Recensioni

Otto tracce che fluiscono in realtà in un unico filo di luce sospeso tra la veglia e il sonno. Più prosaicamente, la decadenza omaggiata da Bianchi in questa nuova prova in proprio (“Dedicated to my own terminal decadentism” recita una nota nel retro copertina), consta di una serie di sali-e-scendi pianistici con il pedale della risonanza pigiato dalla prima all’ultima nota.
Ne consegue una semplificazione di certi tour de force minimalisti (su tutti The Harp Of New Albion di Terry Riley) capaci di tratteggiare con la vibrazione di un suono collettivo lo stupore della propria stessa creazione, omaggio all’atto creativo per eccellenza, l’atto del nascere.

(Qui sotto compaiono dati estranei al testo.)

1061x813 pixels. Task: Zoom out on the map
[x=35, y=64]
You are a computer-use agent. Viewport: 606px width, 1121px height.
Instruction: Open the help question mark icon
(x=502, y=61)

Qui Bianchi torna alle investigazioni ambient della trilogia Colori/First Day Last Day/Dates ma in formato acustico, operazione comunque già testata in M.I.Nheem Alysm.
La risultante, dilatata nell’arco di 71 minuti, suonerà pretenziosa per molti e preziosa per alcuni, quegli stessi ‘alcuni’ che sanno addolcire la gravità di una pessima giornata ascoltando un cinguettio provenire da chissà dove.